Postre alemán tipo pudín Götterspeise con nata montada Recipe
Götterspeise es un colorido postre de gelatina y tipo pudín popular en los hogares alemanes, especialmente entre los niños. A menudo se sirve en vasos transparentes con capas de distintos colores y con nata montada por encima. Sus sabores recuerdan a una mezcla de gelatina de fruta y una crema ligera tipo kisiel, pero presentada de forma más elegante.
Götterspeise es un postre que en los hogares alemanes aparece sobre todo en las comidas familiares de los domingos: las capas de colores en vasos recuerdan enseguida a la alegría infantil. La combinación de gelatina firme con una capa delicadamente cremosa y nata montada da un resultado más ligero que los pasteles clásicos y, al mismo tiempo, muy vistoso en la mesa. Gracias a los recipientes transparentes tienes una pequeña „vidriera” comestible que atrae la mirada al instante.
Consejos del chef
Disuelve siempre muy bien la gelatina en agua caliente: remueve hasta que no veas ni un solo cristal de polvo, de lo contrario se formará en el fondo del vaso una costra dura y muy dulce. Antes de verter la siguiente capa, asegúrate de que la anterior está completamente cuajada; si la viertes demasiado pronto, las capas se mezclarán y en lugar de un efecto „wow” obtendrás una papilla de colores. Monta la nata bien fría, a velocidad media: en cuanto empiece a mantener la forma, para, porque es muy fácil pasarse y convertirla en una mantequilla grumosa.
Sugerencias de servicio
Este postre se disfruta mejor bien frío, directamente de la nevera, como final ligero de una comida con asado o pasta, especialmente en días cálidos. Combina muy bien con café con leche, té de frutas o, para los niños, simplemente agua con limón para no excederse con el azúcar.
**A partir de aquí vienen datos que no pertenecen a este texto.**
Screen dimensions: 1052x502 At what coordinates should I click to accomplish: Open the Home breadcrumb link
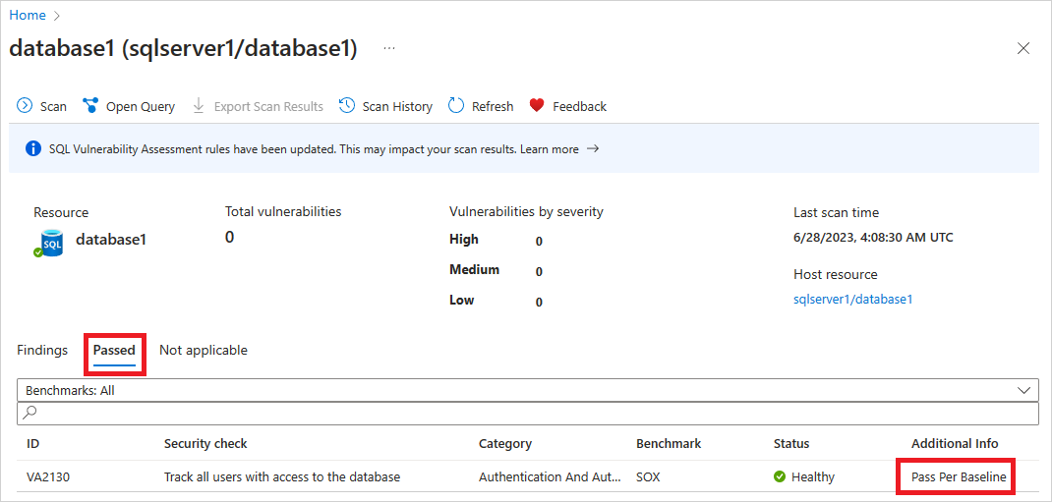28,15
En cumpleaños infantiles puedes preparar Götterspeise en vasitos de plástico pequeños, cada uno de un color y con frutas distintas, para que los peques puedan elegir sus combinaciones favoritas.
Ingredientes
- preparado en polvo para gelatina de distintos sabores, por ejemplo de cereza y de limón - 2 paquetes
- agua caliente, según las instrucciones del paquete, se puede usar un poco menos para una consistencia más firme - 800 ml
- azúcar opcional, si la gelatina es poco dulce - 2 cucharadas
- nata para montar 30% para batir - 200 ml
- azúcar glas para la nata - 1 cucharada
- fruta por ejemplo fresas, frambuesas, melocotones en almíbar, troceados - 150 g
- azúcar de vainillina para la nata - 1 cucharadita
Preparación
- Prepara la primera gelatina según las instrucciones del paquete, usando un poco menos de agua para que el postre quede más firme (por ejemplo, en lugar de 500 ml usa 400 ml). Si es necesario añade azúcar y mezcla bien hasta que el polvo se disuelva por completo.
- Deja reposar la gelatina unos minutos para que se temple ligeramente, pero siga líquida.
- Reparte la mitad de la fruta en cuatro vasos o copas transparentes. Cúbrelos con la primera gelatina hasta aproximadamente 1/3–1/2 de la altura del recipiente.
- Mete los vasos en la nevera durante unos 1 hora, hasta que la gelatina cuaje por completo.
- Prepara la segunda gelatina de la misma manera, usando de nuevo un poco menos de agua. Déjala templar ligeramente.
- Sobre la primera capa ya cuajada reparte el resto de la fruta y vierte con cuidado la segunda gelatina, procurando no perforar la primera capa. Vuelve a meter en la nevera al menos 2 horas, hasta que todo esté bien cuajado.
- Justo antes de servir, monta la nata bien fría con el azúcar glas y el azúcar de vainillina hasta obtener una nata montada esponjosa pero aún suave; no batas demasiado para que no se convierta en mantequilla.
- Coloca una nube de nata montada sobre cada porción de gelatina con una cuchara o usando una manga pastelera. Puedes decorar con fruta adicional por encima.
Conservación
Guarda las porciones de gelatina sin nata o ya montadas en la nevera, bien tapadas, y consúmelas en 1–2 días. La nata montada mantiene mejor la textura si se añade justo antes de servir.